:: GIVEN PROBLEM ::
Rewrite the records below, swapping every "icon" for "symbol" and changing nothing else. Omit the pictures from your answer.

Element lookup records:

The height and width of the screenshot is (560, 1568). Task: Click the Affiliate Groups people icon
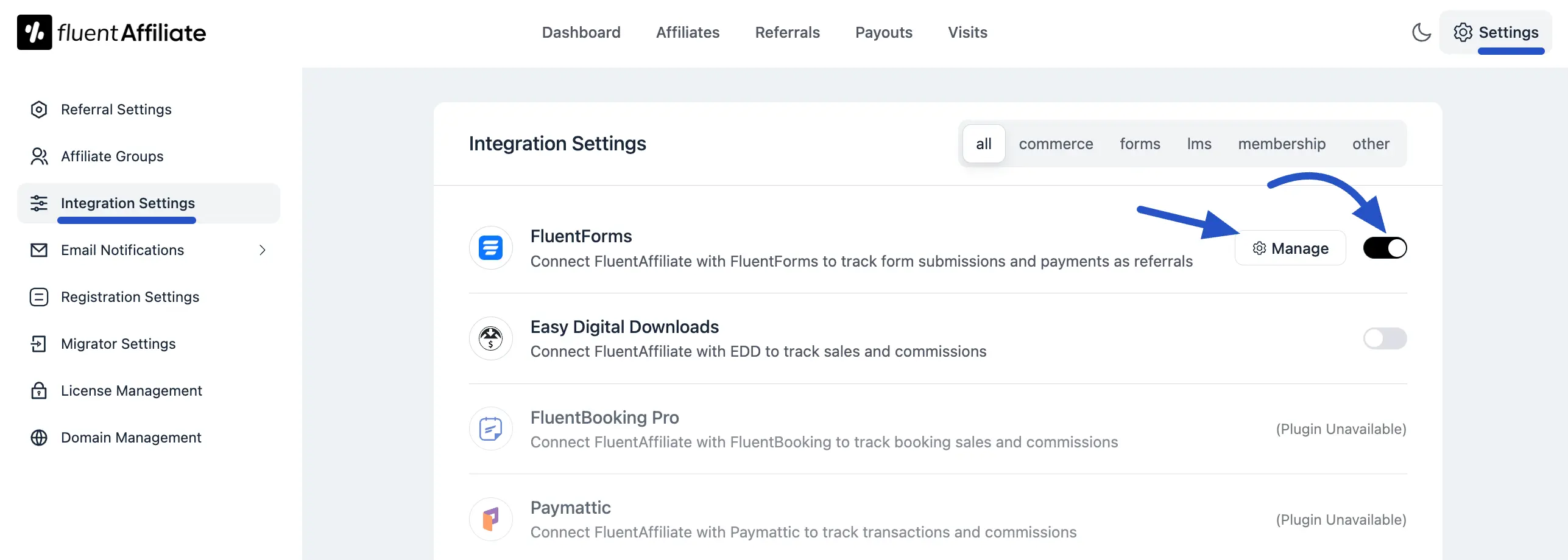(x=39, y=156)
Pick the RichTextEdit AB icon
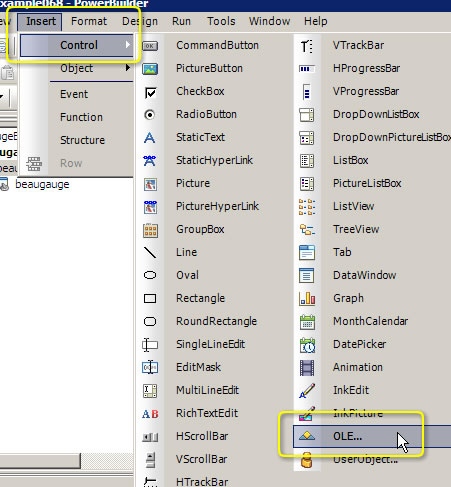The image size is (451, 487). tap(150, 414)
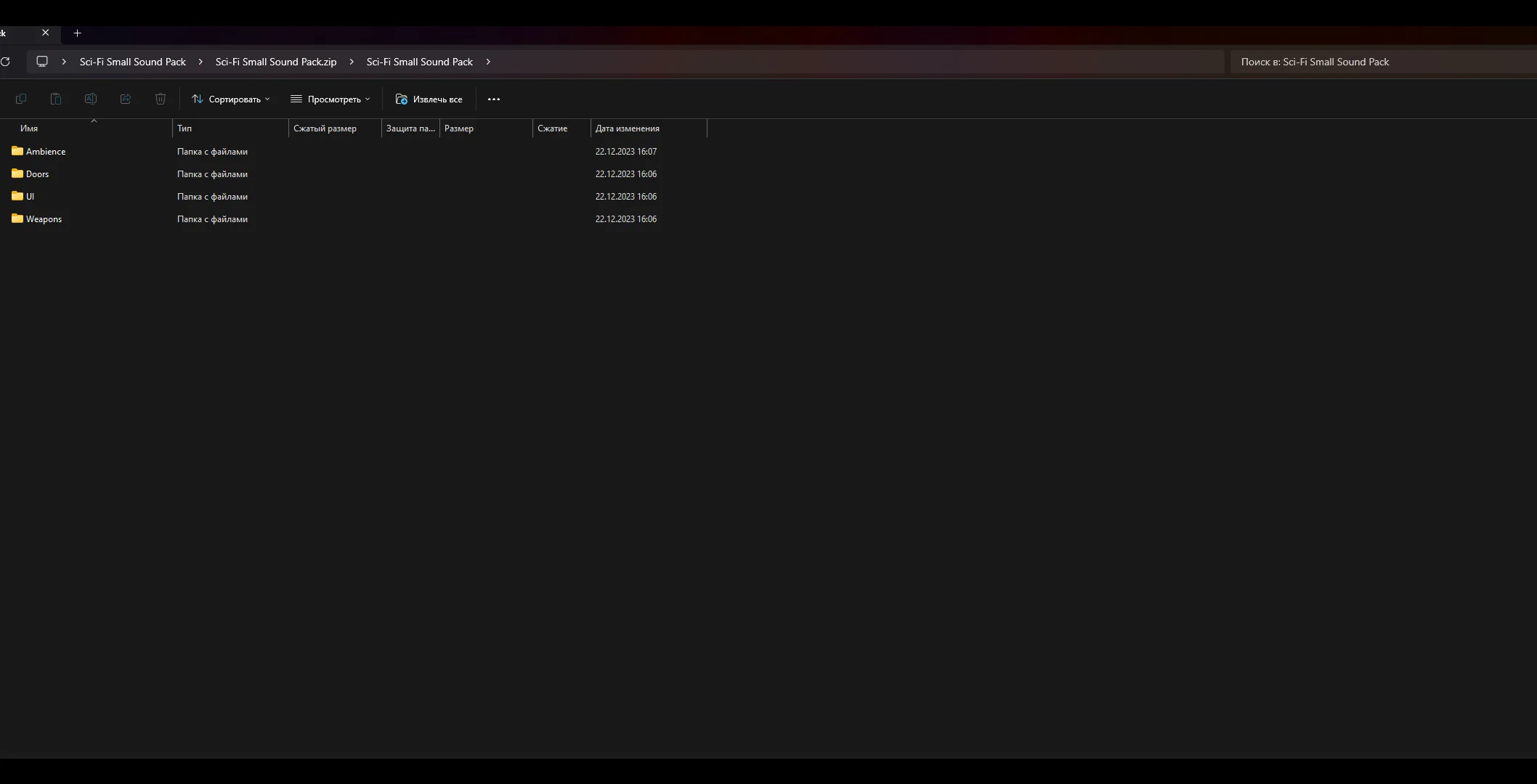Open a new tab with plus button
The width and height of the screenshot is (1537, 784).
(78, 33)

:: TASK SOLUTION ::
The height and width of the screenshot is (560, 1568). Task: Click the Affiliate Groups people symbol
(x=39, y=156)
Pick the RichTextEdit AB symbol
The image size is (451, 487). tap(150, 414)
Open a new tab with plus button
The width and height of the screenshot is (1537, 784).
(78, 33)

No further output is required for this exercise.